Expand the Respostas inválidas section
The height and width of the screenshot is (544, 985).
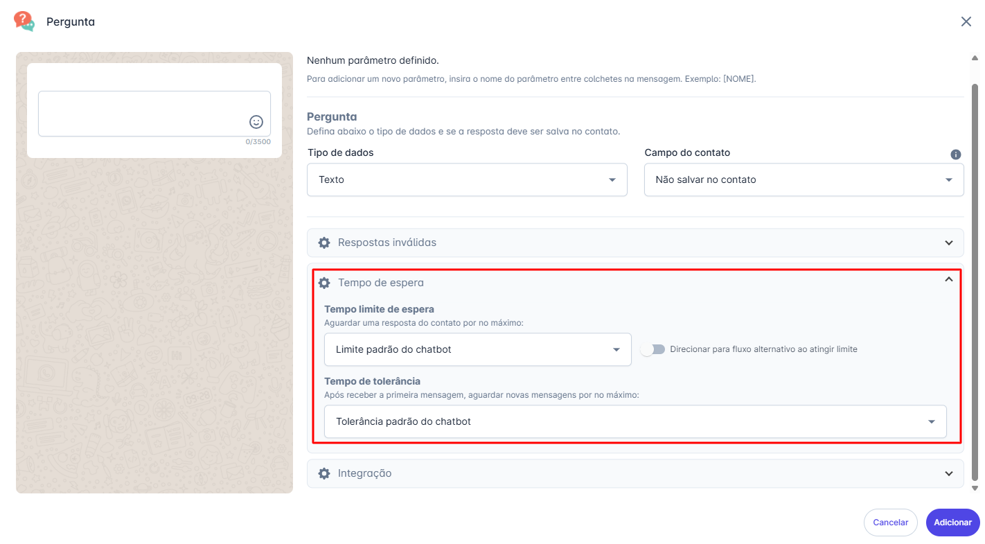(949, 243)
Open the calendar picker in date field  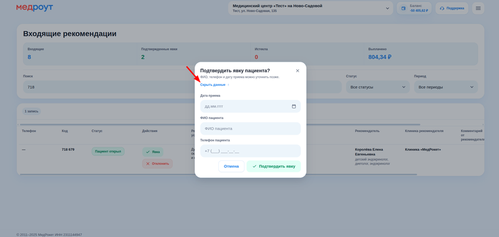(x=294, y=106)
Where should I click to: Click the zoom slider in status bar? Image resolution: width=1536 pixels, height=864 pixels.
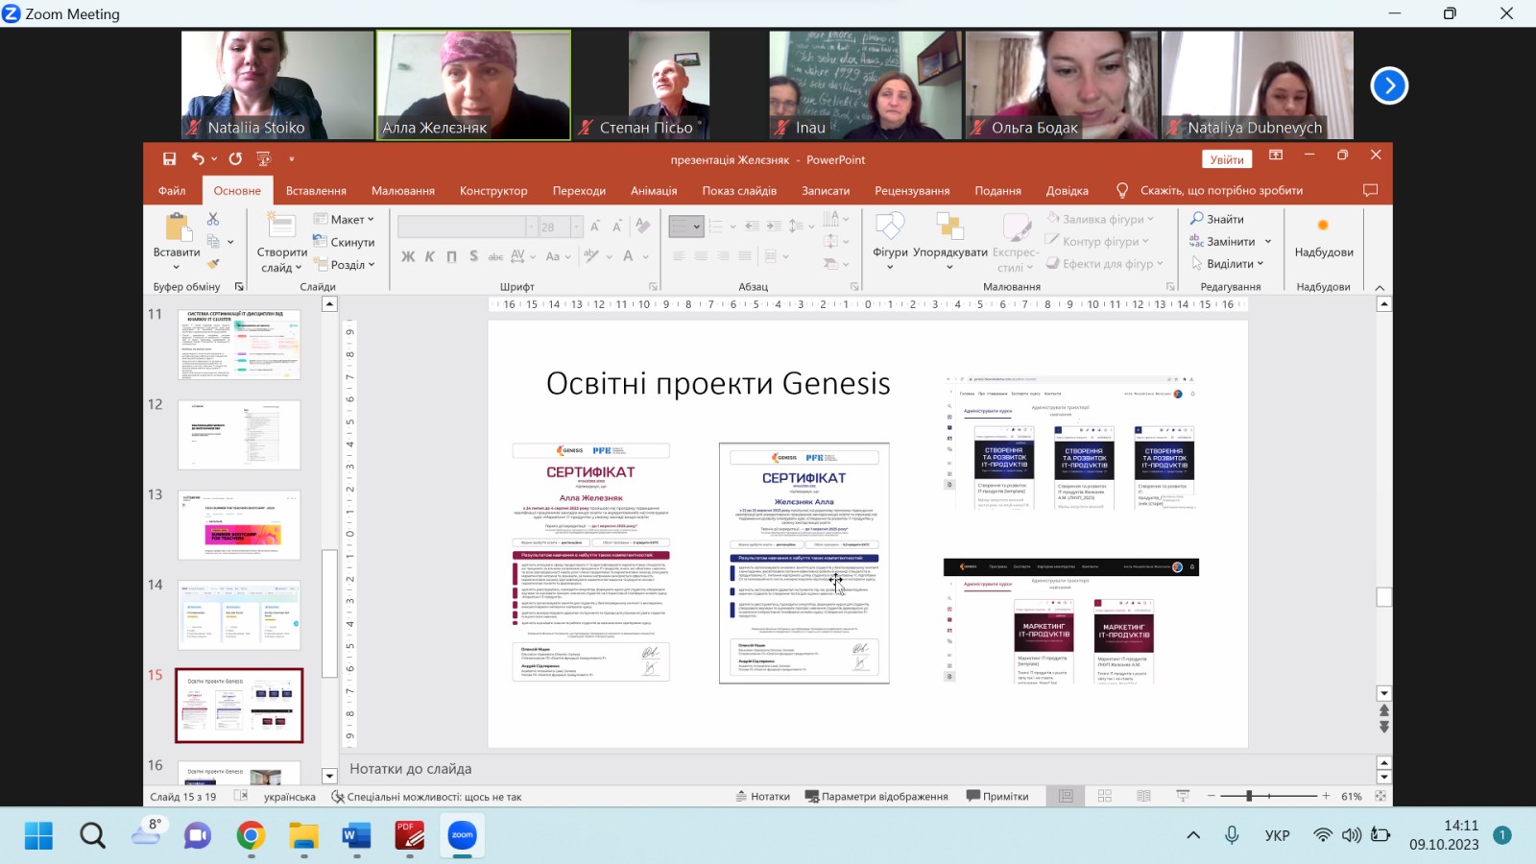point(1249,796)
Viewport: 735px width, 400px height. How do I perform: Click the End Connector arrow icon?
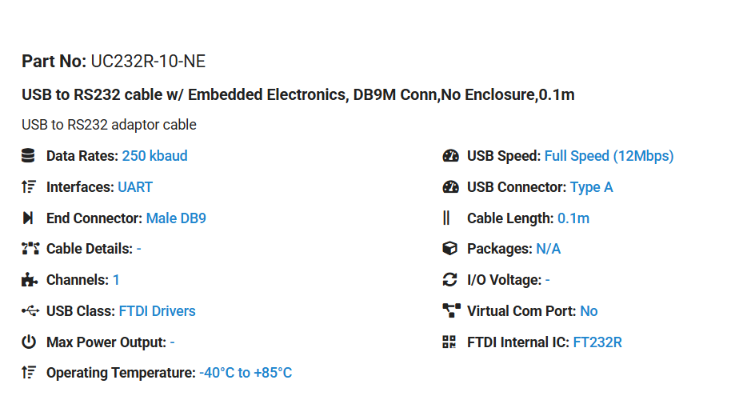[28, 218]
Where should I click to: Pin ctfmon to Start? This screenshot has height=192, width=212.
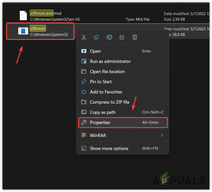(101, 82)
------------------------
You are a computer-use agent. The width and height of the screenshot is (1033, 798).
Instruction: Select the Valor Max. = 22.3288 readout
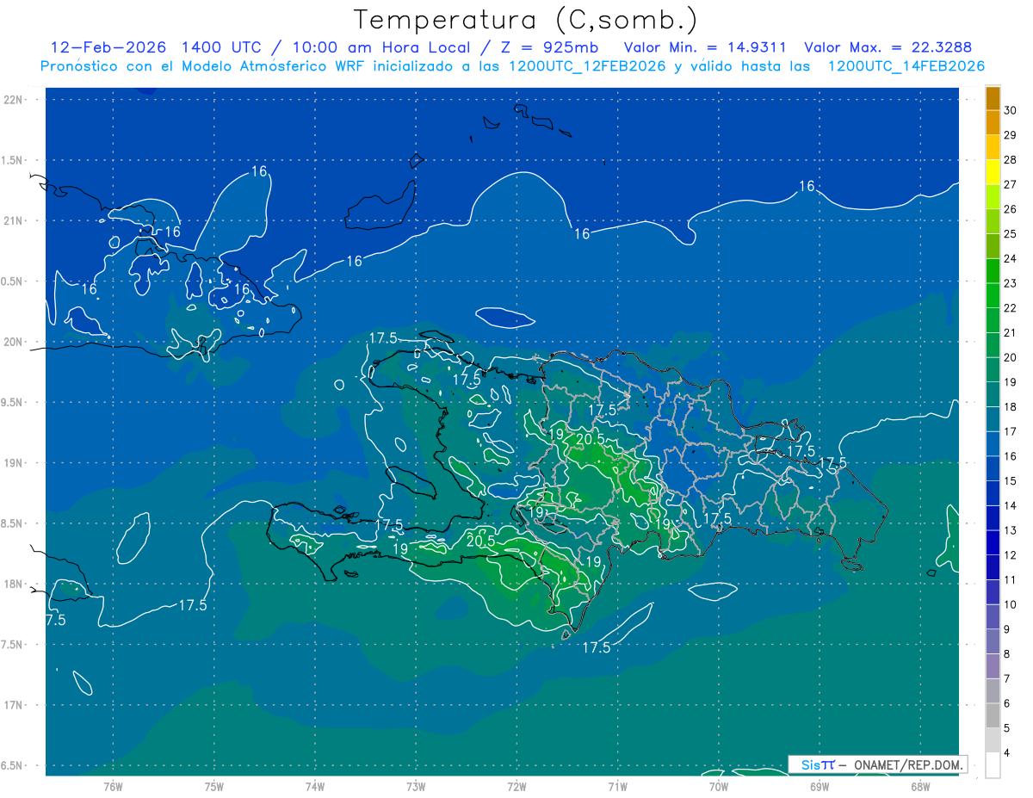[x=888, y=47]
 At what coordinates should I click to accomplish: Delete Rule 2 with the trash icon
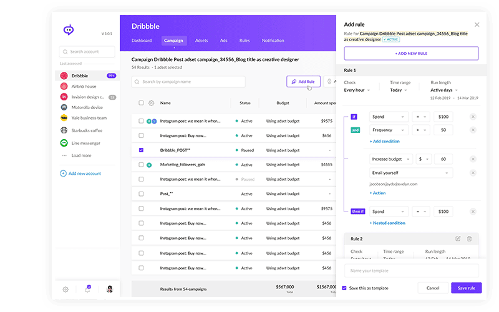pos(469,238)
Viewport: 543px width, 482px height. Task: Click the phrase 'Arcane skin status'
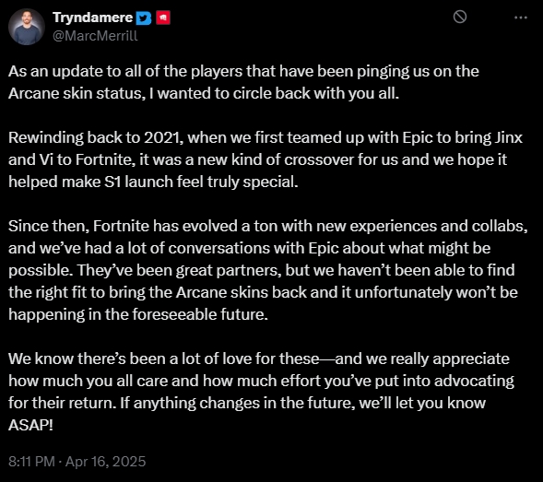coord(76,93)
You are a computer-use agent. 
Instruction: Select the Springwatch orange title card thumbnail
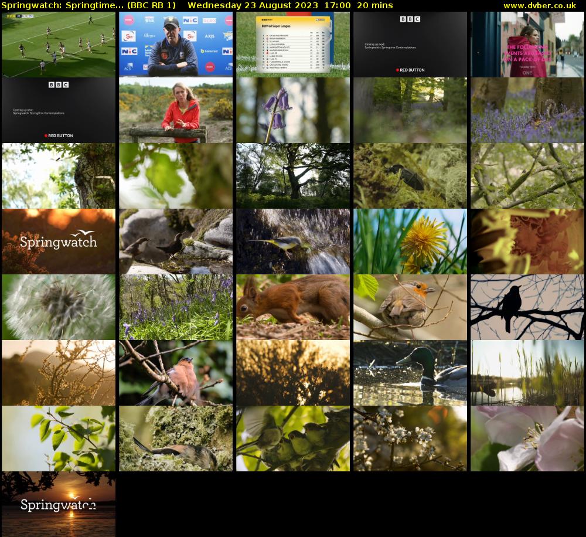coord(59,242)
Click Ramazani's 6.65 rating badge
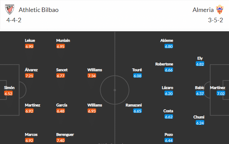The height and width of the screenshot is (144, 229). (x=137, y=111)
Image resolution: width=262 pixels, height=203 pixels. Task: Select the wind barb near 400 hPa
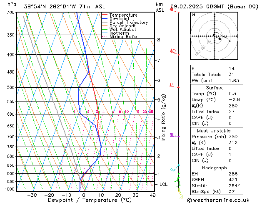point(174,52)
------------------------
## Work task
Copy out every line of the records that the string "computer" appears in.

## Output
You are a computer-use agent. The width and height of the screenshot is (1033, 798).
You are a computer-use agent. 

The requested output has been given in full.